Книга Скелет за шкафом. Парижский паркур (сборник) - Юлия Кузнецова
Шрифт:
Интервал:
Закладка:
– Да, непонятно, – кивнул Ботаник, вставая с дивана, – не возражаешь, если я перемотаю запись вперед? Как-то неловко смотреть на двух людей, столь поглощенных друг другом, и жевать бутерброды…
– Да, надо было запастись попкорном!
– Ты снова шутишь, хороший признак. А то такая мрачная была при встрече.
– У меня был сложный день, Ботаничек. Но теперь мы напали на такой след! Вот, Анжела появилась, не промотай ее!
Анжела вернулась в аудиторию. Ее глаза были расширены, она оглядывала помещение, словно что-то искала. Вдруг она подошла к своей сумке. Вытащила перчатки. Натянула их. И бросилась к рюкзаку Риты. Схватила его и что-то взяла или положила внутрь. Я не поняла, потому что, как назло, Анжела стояла спиной к камере. Она бросила рюкзак и снова выскочила.
– Что она из него вытащила? – завопила я.
– Кажется, я знаю что, – пробормотал Ботаник, – посмотри, час ночи. Вот сейчас за окном Рыжий увидел горящий стул.
– Зажигалка…
Я чуть не упала в обморок от волнения.
– Она свистнула у Риты зажигалку! В перчатках! Поэтому на ней не осталось следов! Ботаник! Это же прямое доказательство вины Анжелы!
– Увы, – прошептал Ботаник, тоже не отрывая взгляда от экрана, – мы же не видели, что она вытащила! Если ей предъявить эту запись, она может сказать, что вытащила помаду и пошла подкрасить губы!
Минут через десять Анжела появилась снова. Перчатки она несла в руках. Рита и Макс все целовались. Не глядя на них, Анжела сунула перчатки в сумку, подошла к камере, включила обычный режим. Картинка снова стала цветной.
Лицо у Анжелы было несчастным, то ли потому, что она хотела сыграть огорчение из-за потери Макса, то ли потому, что ее что-то расстроило за пределами аудитории.
– Но рукописи у нее в руках нет, – разочарованно протянула я, – если она подкинула Варе тот рыжий портфель, то именно сейчас он должен был оказаться у нее в руках.
Рита наконец оторвалась от Макса, увидела, что камера все работает, и засмеялась. Макс вскочил и встревоженно глянул на дверь. Его ноздри раздувались.
– Запах, – догадался Ботаник, – он почуял запах гари!
Догадка была верной, потому что Анжела и Макс бросились к двери, а Рита приблизилась к камере и выключила ее. Все.

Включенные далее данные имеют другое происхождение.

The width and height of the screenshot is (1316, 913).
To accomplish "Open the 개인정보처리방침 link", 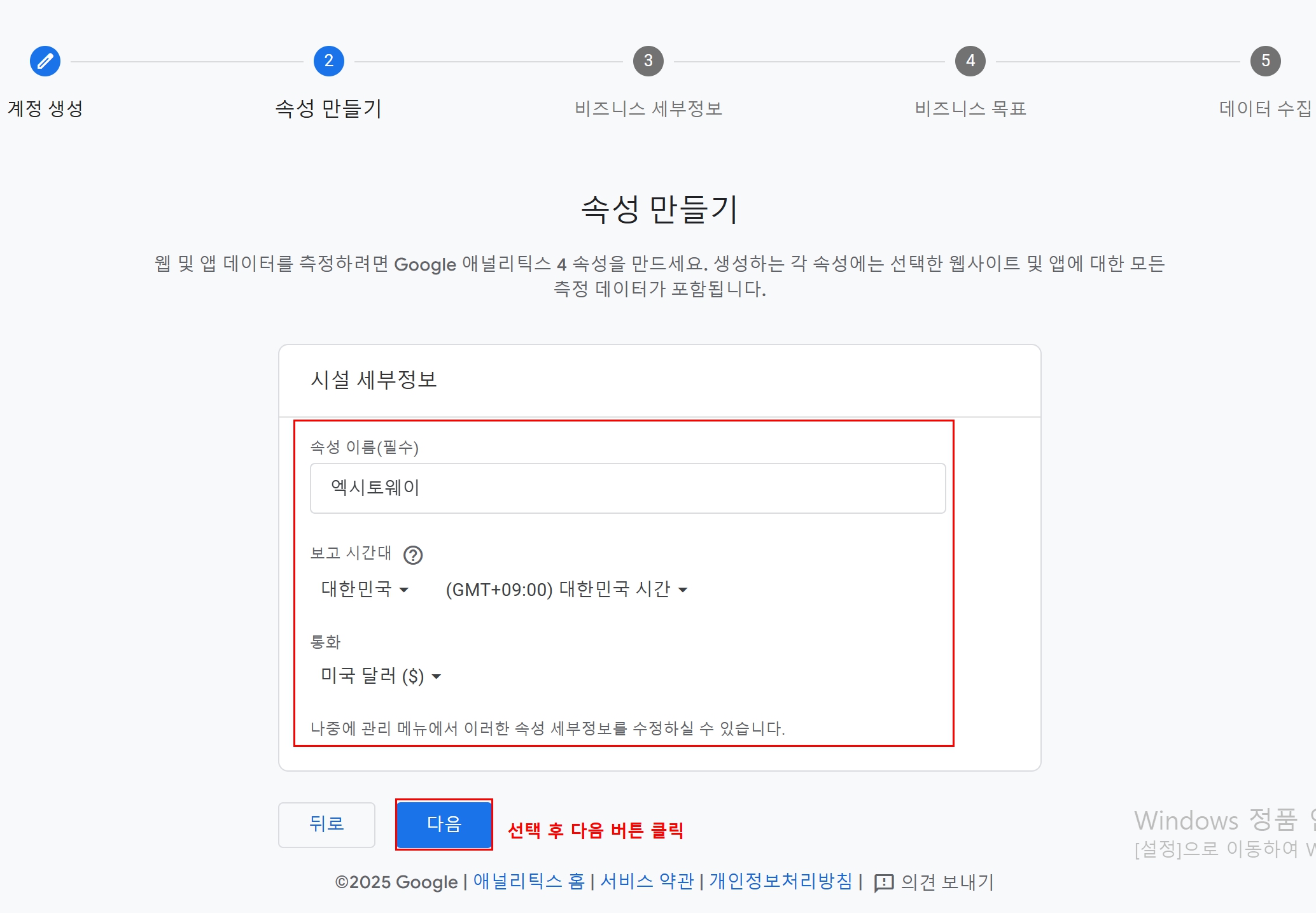I will click(780, 882).
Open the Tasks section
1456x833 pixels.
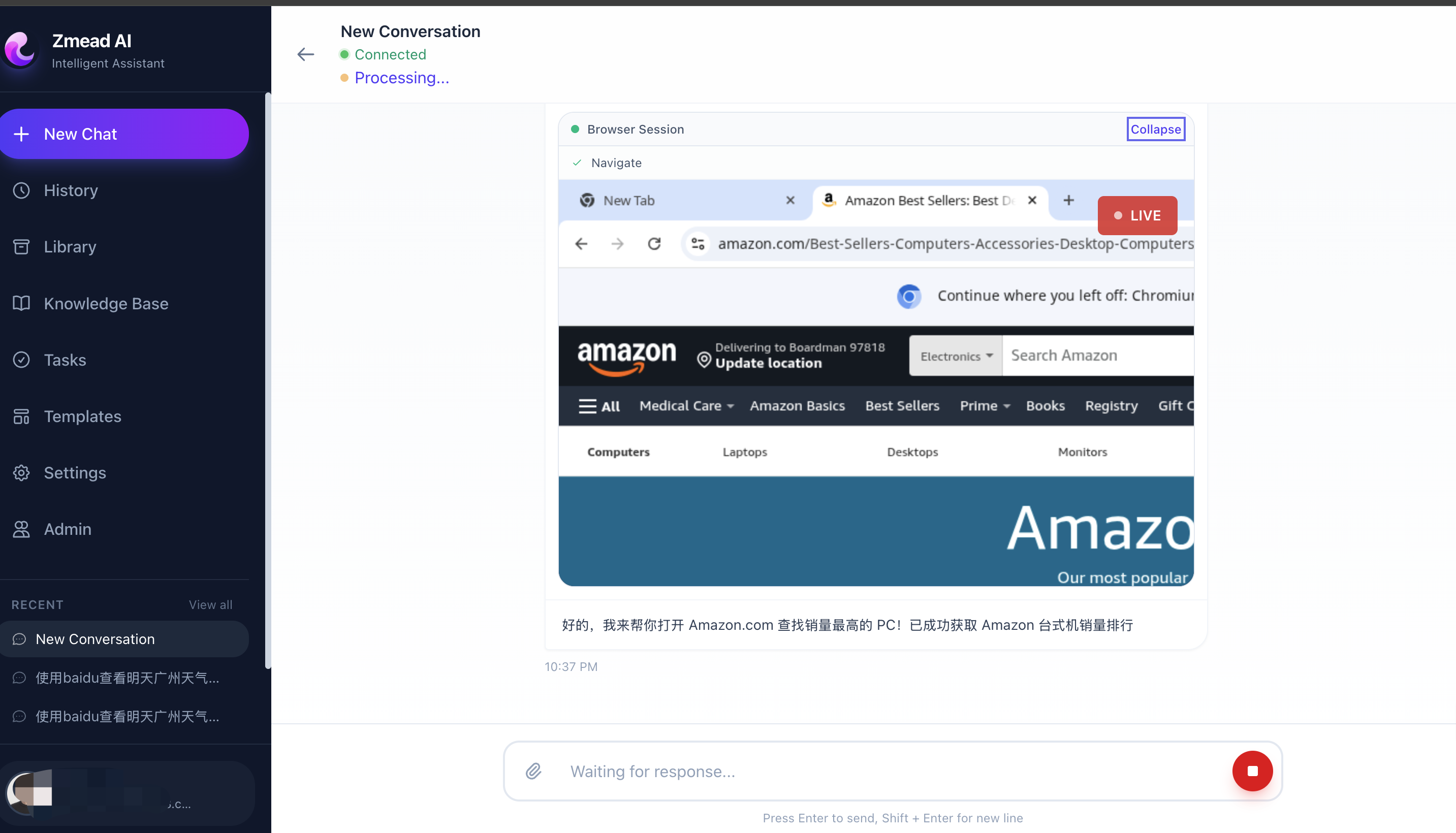point(64,360)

Мы по-прежнему сидели на диване, уставившись на экран.
– Итак, – начал Ботаник, – выжимаем из наших лимонов лимонад. Прежде всего Рита и Макс невиновны. Это очевидно.
– Очевидно и то, что виновна Анжела, – сказала я, – ты уж прости, но твоя кузина…
– Я не против. Но как доказать? Даже эта съемка ничего не доказывает. То есть у нее всегда будет возможность оправдаться.
– Нам не хватает улик, Ботаник. Надо их найти.
– И как?
– Есть одна мыслишка…
– Что ты собираешься делать? – заволновался Ботаник. – Надеюсь, ничего противозаконного?
– Ну что… Я собираюсь немного… порисовать.
– Порисовать?!
– Да. Так я смогу собраться с мыслями.
– Если что, звони в любое время дня и ночи, – сказал Ботаник, отцепляя провода камеры от телевизора.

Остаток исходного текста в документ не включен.